» WHAT YOU HAVE TO DO
When you copy the data, keep every word exactly as it is and leave the pictures out.

» INPUT FOR THIS TASK

◆ ◆ ◆ ◆

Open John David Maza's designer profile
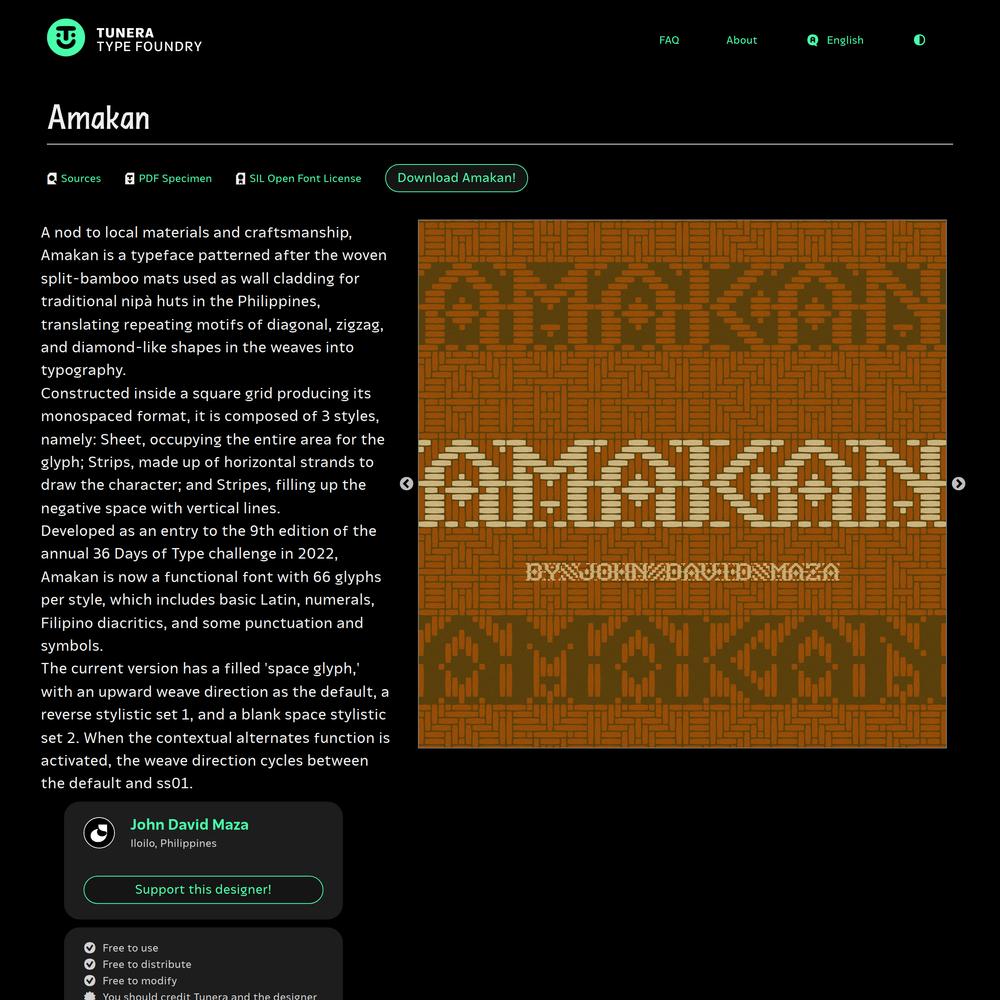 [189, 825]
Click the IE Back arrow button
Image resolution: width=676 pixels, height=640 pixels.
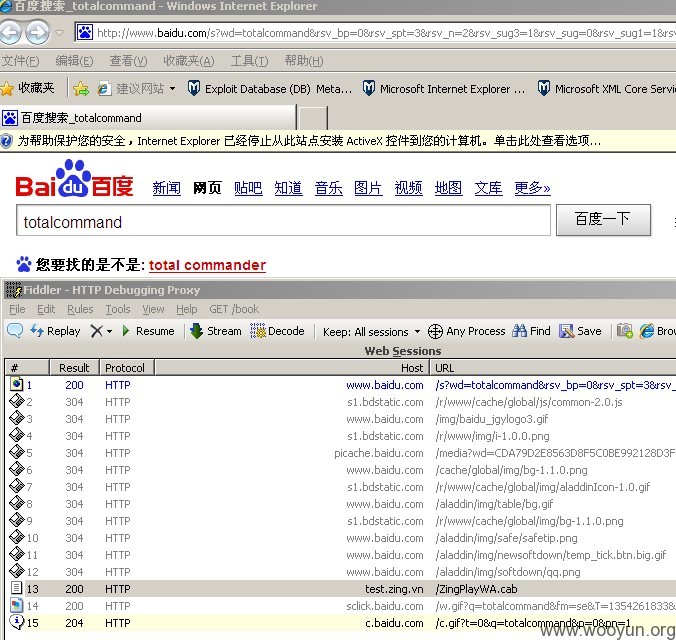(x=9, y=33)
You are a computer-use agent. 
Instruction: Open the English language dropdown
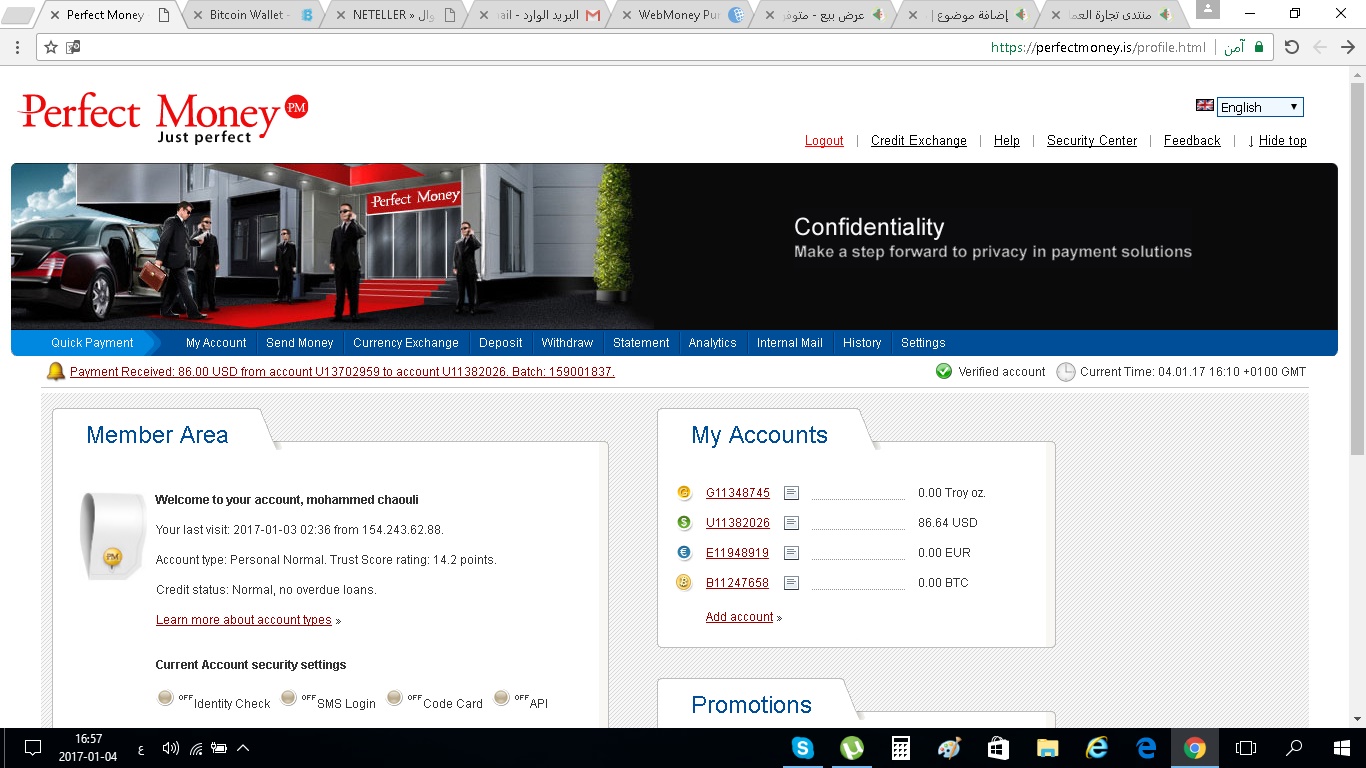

◆ ◆ ◆ ◆

» YOUR RESPONSE
Open John David Maza's designer profile
 [189, 825]
Click the IE Back arrow button
Image resolution: width=676 pixels, height=640 pixels.
(x=9, y=33)
You are a computer-use agent. 
Instruction: Open the English language dropdown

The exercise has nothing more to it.